ABOUT THIS EXERCISE:
Would you write out the records below exactly as given?

-------- RECORDS FOR THIS TASK --------

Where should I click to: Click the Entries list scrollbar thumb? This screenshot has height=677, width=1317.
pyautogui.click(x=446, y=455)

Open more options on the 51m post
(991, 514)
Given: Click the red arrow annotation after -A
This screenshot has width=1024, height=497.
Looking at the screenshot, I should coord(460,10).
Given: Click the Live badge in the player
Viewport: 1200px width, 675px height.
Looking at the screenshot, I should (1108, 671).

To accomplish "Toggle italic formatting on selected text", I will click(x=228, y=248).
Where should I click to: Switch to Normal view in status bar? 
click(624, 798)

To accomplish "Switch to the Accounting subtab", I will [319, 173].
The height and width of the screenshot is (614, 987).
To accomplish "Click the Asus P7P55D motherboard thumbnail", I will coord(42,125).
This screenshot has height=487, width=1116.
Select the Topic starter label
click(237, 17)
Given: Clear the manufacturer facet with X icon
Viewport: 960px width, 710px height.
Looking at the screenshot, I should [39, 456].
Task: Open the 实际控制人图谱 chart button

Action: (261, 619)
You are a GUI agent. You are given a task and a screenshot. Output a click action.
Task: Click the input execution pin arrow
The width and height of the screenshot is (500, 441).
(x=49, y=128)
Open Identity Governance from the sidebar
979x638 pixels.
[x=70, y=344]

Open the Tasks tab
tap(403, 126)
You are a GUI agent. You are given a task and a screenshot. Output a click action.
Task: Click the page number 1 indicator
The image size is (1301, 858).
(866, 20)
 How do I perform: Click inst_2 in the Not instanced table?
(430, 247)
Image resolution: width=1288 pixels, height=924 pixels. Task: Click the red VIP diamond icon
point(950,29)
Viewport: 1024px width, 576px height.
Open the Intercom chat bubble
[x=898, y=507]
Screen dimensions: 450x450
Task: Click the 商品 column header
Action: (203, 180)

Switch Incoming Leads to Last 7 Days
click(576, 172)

--------

SOLUTION FOR THIS PROBLEM:
Where should I click to: Click the Entries list scrollbar thumb? This screenshot has height=677, width=1317.
pyautogui.click(x=446, y=455)

Open more options on the 51m post
(991, 514)
Given: Click the red arrow annotation after -A
This screenshot has width=1024, height=497.
Looking at the screenshot, I should coord(460,10).
Given: Click the Live badge in the player
Viewport: 1200px width, 675px height.
Looking at the screenshot, I should (1108, 671).

To accomplish "Toggle italic formatting on selected text", I will click(x=228, y=248).
Where should I click to: Switch to Normal view in status bar? 
click(624, 798)

To accomplish "Switch to the Accounting subtab", I will [319, 173].
The height and width of the screenshot is (614, 987).
To accomplish "Click the Asus P7P55D motherboard thumbnail", I will coord(42,125).
This screenshot has height=487, width=1116.
Select the Topic starter label
click(237, 17)
Given: Clear the manufacturer facet with X icon
Viewport: 960px width, 710px height.
Looking at the screenshot, I should [39, 456].
Task: Open the 实际控制人图谱 chart button

Action: (261, 619)
You are a GUI agent. You are given a task and a screenshot. Output a click action.
Task: Click the input execution pin arrow
The width and height of the screenshot is (500, 441).
(x=49, y=128)
Open Identity Governance from the sidebar
979x638 pixels.
[x=70, y=344]

Open the Tasks tab
tap(403, 126)
You are a GUI agent. You are given a task and a screenshot. Output a click action.
Task: Click the page number 1 indicator
The image size is (1301, 858).
(866, 20)
 How do I perform: Click inst_2 in the Not instanced table?
(430, 247)
Image resolution: width=1288 pixels, height=924 pixels. Task: Click the red VIP diamond icon
point(950,29)
Viewport: 1024px width, 576px height.
Open the Intercom chat bubble
[x=898, y=507]
Screen dimensions: 450x450
Task: Click the 商品 column header
Action: (203, 180)

Switch Incoming Leads to Last 7 Days
click(576, 172)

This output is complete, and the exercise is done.